The bundle reads ?runId=<id> from location.search for the run to scope to, and optionally __SMITHERS_GATEWAY_UI__ (a GatewayUiBootConfig) for the mount path, RPC path, WebSocket path, and free-form props you set at gateway.register({ ui: { props } }).
Auth. The bundle never holds a token in the user-facing path. Same-origin Vite proxy (local dev) or a Cloudflare Worker (Smithers Cloud / Plue) terminates the user session, strips and re-injects trusted-proxy headers (x-user-id, x-user-scopes, x-user-role), and forwards /v1/rpc/*, /workflows/*, /health to the Gateway. The Gateway is configured mode: "trusted-proxy" (or mode: "token" with a Worker-side service credential). For details and a reference Worker, see Custom Workflow UIs.
Local dev.
bunx smithers-orchestrator up my-workflow -d # boot the gateway with the workflow + UI
bunx smithers-orchestrator ui # opens the UI for the most recent run
bunx smithers-orchestrator ui <runId> # specific run
Reference bundles in this repo: .smithers/ui/vcs.tsx, .smithers/ui/grill-me.tsx, .smithers/ui/ultragrill.tsx, .smithers/ui/workflow-skill.tsx.
Docs:
- Guide:
smithers.sh/guides/custom-workflow-ui - Examples:
smithers.sh/examples/workflow-ui-react,smithers.sh/examples/workflow-ui-vanilla - Protocol:
smithers.sh/integrations/gateway
Full reference
This skill ships the complete docs next to it as llms-full.txt. Read it
when you need the exact API: every component, the CLI catalog, the Gateway HTTP
API and browser console, memory, OpenAPI tools, evals, optimization, and the
full event union.
The docs are progressively disclosed, so you don't have to load the whole bundle to answer a focused question. Start narrow and widen only as needed:
smithers.sh/llms.txt: a tiny index that points to the topic fragments below.- Topic fragments (each a few KB, pull only what's relevant):
llms-core.txt(runtime, JSX surface, CLI, components, recipes, types, errors),llms-memory.txt,llms-openapi.txt,llms-observability.txt(HTTP server, gateway, MCP, OpenTelemetry),llms-effect.txt(Effect-ts authoring API),llms-integrations.txt(agent runtimes, tools),llms-events.txt(the fullSmithersEventunion). llms-full.txt: everything concatenated, when you want it all in context.

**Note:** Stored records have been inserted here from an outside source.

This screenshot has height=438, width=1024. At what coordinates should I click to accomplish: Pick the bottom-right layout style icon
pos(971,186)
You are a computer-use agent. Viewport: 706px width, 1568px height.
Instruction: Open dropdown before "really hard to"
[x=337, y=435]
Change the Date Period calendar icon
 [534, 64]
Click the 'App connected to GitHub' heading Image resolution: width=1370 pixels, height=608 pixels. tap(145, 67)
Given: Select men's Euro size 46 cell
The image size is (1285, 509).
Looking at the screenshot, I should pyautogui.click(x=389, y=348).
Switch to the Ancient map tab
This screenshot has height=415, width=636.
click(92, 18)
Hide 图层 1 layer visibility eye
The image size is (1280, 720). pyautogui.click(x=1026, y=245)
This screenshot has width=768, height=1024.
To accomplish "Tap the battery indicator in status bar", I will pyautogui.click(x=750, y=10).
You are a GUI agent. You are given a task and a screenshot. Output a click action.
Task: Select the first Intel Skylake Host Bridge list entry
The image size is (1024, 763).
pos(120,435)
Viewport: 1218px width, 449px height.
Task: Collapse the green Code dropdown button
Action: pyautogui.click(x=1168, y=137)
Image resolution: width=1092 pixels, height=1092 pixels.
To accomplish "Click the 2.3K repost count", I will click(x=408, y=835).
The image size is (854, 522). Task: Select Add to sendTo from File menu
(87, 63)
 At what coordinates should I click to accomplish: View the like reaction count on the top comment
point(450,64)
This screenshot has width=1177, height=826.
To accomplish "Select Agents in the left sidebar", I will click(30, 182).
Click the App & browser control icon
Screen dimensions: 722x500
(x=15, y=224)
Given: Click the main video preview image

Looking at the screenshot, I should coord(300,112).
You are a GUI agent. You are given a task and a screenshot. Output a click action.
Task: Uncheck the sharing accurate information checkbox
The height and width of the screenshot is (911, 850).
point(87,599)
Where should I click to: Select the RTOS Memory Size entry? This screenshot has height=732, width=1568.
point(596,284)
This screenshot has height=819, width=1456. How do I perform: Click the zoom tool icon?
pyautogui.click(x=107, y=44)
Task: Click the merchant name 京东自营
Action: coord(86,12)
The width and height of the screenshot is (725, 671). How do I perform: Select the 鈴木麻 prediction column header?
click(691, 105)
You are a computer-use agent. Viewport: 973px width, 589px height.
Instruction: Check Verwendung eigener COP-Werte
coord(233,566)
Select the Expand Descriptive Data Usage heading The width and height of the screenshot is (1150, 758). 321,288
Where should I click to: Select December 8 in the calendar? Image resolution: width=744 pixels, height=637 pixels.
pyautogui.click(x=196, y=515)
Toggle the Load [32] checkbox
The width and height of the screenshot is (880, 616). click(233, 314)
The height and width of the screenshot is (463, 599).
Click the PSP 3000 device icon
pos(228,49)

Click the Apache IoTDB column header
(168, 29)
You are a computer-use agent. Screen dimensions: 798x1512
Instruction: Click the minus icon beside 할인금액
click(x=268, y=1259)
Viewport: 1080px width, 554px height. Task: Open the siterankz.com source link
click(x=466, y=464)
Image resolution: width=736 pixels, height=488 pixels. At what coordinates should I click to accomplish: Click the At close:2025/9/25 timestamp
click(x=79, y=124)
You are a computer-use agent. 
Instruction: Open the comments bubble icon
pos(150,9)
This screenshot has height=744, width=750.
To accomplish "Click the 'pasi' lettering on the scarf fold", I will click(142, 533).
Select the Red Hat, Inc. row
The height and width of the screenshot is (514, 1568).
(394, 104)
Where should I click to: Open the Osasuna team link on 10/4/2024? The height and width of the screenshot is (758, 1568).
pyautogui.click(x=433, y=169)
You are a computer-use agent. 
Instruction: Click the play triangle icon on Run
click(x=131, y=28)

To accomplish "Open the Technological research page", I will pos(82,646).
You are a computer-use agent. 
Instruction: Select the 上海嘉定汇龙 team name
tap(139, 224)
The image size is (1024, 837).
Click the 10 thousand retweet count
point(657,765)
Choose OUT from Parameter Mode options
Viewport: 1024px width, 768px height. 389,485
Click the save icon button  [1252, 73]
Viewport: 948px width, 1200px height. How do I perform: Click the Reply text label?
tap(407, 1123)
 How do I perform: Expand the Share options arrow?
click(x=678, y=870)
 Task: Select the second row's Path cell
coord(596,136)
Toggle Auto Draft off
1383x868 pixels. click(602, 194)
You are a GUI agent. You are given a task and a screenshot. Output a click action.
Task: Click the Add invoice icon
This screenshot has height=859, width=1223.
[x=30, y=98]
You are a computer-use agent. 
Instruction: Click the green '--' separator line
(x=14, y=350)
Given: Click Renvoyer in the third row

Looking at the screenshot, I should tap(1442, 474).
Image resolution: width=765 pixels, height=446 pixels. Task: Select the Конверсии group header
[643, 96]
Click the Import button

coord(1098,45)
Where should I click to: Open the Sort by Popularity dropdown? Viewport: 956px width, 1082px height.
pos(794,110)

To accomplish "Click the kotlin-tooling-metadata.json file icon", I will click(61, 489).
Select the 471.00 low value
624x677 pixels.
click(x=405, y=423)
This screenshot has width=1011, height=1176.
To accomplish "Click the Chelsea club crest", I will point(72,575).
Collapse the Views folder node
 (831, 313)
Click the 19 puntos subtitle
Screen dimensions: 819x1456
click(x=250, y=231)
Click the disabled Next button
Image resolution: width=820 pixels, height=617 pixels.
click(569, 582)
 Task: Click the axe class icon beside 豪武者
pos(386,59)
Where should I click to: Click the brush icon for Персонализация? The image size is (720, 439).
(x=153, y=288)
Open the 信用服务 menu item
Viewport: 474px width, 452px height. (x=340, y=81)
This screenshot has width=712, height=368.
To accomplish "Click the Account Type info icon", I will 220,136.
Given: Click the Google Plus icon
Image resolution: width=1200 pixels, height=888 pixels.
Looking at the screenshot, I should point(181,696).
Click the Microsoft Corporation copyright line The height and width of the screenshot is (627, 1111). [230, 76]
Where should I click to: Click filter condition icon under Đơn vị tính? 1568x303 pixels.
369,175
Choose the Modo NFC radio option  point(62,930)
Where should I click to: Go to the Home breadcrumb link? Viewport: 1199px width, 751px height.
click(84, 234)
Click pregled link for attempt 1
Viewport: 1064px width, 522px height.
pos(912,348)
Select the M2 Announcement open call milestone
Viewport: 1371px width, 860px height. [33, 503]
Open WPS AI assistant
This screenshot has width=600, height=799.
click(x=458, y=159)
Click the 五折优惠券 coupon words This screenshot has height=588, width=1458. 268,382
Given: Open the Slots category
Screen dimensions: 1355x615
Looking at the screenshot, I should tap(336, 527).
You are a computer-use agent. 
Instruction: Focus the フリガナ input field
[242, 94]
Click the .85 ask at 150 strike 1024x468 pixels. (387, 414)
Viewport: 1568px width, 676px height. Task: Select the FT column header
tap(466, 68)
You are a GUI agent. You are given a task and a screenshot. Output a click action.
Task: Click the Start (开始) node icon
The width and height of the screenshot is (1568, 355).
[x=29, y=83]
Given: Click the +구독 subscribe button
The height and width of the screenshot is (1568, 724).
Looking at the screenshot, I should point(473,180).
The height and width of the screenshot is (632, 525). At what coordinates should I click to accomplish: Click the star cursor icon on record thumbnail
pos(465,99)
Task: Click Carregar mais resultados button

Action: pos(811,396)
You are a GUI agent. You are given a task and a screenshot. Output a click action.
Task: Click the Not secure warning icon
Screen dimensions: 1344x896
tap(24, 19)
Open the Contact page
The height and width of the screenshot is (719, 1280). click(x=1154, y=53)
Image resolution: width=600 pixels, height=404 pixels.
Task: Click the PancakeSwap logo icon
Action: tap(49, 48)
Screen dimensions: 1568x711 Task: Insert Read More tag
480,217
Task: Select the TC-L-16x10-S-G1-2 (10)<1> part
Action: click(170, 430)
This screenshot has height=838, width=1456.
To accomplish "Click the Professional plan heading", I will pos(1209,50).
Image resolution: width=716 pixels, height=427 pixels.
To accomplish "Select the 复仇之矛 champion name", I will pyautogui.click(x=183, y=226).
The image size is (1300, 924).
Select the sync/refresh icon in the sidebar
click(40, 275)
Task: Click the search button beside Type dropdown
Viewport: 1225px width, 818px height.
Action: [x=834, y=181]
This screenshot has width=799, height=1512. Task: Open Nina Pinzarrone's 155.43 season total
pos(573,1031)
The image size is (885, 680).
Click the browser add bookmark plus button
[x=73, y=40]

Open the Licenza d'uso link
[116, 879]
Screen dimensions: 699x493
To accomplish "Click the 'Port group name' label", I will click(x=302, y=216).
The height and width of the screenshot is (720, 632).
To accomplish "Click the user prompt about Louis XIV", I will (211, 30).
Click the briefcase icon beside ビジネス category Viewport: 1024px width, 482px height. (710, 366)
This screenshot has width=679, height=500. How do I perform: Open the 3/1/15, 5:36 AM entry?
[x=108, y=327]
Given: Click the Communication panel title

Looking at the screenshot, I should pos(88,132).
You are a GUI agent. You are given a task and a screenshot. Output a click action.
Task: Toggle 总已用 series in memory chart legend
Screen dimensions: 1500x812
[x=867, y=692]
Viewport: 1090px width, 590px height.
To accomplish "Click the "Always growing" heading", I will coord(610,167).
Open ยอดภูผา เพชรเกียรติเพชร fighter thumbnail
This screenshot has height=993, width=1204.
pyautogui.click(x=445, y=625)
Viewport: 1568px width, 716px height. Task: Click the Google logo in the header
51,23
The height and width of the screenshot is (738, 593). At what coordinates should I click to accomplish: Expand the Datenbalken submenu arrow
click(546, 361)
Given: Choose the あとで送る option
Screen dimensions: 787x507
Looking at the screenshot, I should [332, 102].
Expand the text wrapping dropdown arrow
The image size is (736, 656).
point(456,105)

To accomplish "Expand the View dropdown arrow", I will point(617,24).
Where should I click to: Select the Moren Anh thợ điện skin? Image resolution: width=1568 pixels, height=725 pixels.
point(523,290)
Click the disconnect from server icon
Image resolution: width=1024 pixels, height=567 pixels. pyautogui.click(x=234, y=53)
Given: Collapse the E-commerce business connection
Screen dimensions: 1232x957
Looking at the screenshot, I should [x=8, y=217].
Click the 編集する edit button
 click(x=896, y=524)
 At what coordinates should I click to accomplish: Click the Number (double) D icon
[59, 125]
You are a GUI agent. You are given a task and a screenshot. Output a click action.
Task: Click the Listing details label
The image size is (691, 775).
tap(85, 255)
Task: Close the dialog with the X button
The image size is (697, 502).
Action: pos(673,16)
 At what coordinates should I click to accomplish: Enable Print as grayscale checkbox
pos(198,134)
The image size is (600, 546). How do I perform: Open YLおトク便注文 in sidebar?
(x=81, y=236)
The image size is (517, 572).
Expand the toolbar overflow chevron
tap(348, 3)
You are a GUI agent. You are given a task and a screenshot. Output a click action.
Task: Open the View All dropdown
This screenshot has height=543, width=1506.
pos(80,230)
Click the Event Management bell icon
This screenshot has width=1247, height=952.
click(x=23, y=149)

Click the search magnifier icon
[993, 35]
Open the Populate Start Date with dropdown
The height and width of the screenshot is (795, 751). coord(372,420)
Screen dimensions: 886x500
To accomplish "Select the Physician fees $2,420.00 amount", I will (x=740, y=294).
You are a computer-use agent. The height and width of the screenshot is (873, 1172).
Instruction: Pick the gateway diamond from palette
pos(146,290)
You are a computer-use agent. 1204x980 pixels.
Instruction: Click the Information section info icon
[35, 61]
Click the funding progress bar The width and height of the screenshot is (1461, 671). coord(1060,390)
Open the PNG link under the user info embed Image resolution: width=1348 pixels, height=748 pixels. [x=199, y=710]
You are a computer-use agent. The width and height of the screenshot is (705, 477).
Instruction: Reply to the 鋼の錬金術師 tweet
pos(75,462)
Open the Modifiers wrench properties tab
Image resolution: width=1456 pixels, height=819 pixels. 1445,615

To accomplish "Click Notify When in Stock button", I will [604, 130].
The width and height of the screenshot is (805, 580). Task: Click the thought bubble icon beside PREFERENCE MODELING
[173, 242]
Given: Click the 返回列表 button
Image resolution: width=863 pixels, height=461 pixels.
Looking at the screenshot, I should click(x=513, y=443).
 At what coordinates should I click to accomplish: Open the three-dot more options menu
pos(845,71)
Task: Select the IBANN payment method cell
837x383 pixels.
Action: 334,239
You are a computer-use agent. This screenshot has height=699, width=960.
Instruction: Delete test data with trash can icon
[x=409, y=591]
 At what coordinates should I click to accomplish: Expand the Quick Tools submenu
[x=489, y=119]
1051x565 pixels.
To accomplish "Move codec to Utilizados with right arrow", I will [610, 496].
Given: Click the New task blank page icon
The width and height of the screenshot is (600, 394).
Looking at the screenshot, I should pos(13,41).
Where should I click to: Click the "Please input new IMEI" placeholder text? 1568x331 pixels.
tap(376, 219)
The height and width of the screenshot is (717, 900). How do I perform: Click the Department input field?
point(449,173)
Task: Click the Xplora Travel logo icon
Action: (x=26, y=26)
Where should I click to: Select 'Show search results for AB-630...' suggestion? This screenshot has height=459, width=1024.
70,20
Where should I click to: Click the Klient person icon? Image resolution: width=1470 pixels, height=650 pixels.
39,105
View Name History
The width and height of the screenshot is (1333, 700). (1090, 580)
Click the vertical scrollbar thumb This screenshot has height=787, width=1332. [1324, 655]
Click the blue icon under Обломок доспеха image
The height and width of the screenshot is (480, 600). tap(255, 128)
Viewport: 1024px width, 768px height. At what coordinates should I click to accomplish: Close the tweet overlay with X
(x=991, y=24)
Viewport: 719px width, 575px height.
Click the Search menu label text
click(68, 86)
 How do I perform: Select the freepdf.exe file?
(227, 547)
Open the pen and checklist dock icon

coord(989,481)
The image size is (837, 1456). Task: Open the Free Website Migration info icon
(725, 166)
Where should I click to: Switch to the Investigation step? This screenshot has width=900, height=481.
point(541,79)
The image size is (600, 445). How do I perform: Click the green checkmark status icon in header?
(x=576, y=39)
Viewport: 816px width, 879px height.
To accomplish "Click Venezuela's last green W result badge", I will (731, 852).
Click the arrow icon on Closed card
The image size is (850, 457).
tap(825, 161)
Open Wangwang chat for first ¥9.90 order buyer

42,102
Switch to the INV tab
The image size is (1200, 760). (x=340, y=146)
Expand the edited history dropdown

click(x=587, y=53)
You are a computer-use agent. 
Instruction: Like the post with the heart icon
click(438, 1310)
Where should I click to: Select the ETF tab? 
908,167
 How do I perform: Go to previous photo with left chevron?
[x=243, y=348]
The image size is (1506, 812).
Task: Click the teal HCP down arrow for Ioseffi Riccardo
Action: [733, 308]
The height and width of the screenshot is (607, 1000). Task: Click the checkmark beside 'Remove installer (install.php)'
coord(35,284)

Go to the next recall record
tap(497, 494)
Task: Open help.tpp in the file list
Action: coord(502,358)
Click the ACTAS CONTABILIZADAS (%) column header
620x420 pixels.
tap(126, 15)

bunx smithers-orchestrator docs # prints llms.txt (the concise index)
bunx smithers-orchestrator docs-full # prints llms-full.txt
bunx smithers-orchestrator ask "How do I add a human approval gate?"
- Docs: https://smithers.sh · fragments at
smithers.sh/llms-*.txt - Repo: https://github.com/smithersai/smithers
- npm package:
smithers-orchestrator
When in doubt, clone the repo (github.com/smithersai/smithers) and read the
source directly; the docs and llms-*.txt bundles can lag the code. The
ground truth lives in packages/components/src/components/ (every component +
its *Props.ts), apps/cli/src/ (the CLI), and examples/ (~90 runnable
workflows). Grep there before guessing at an API.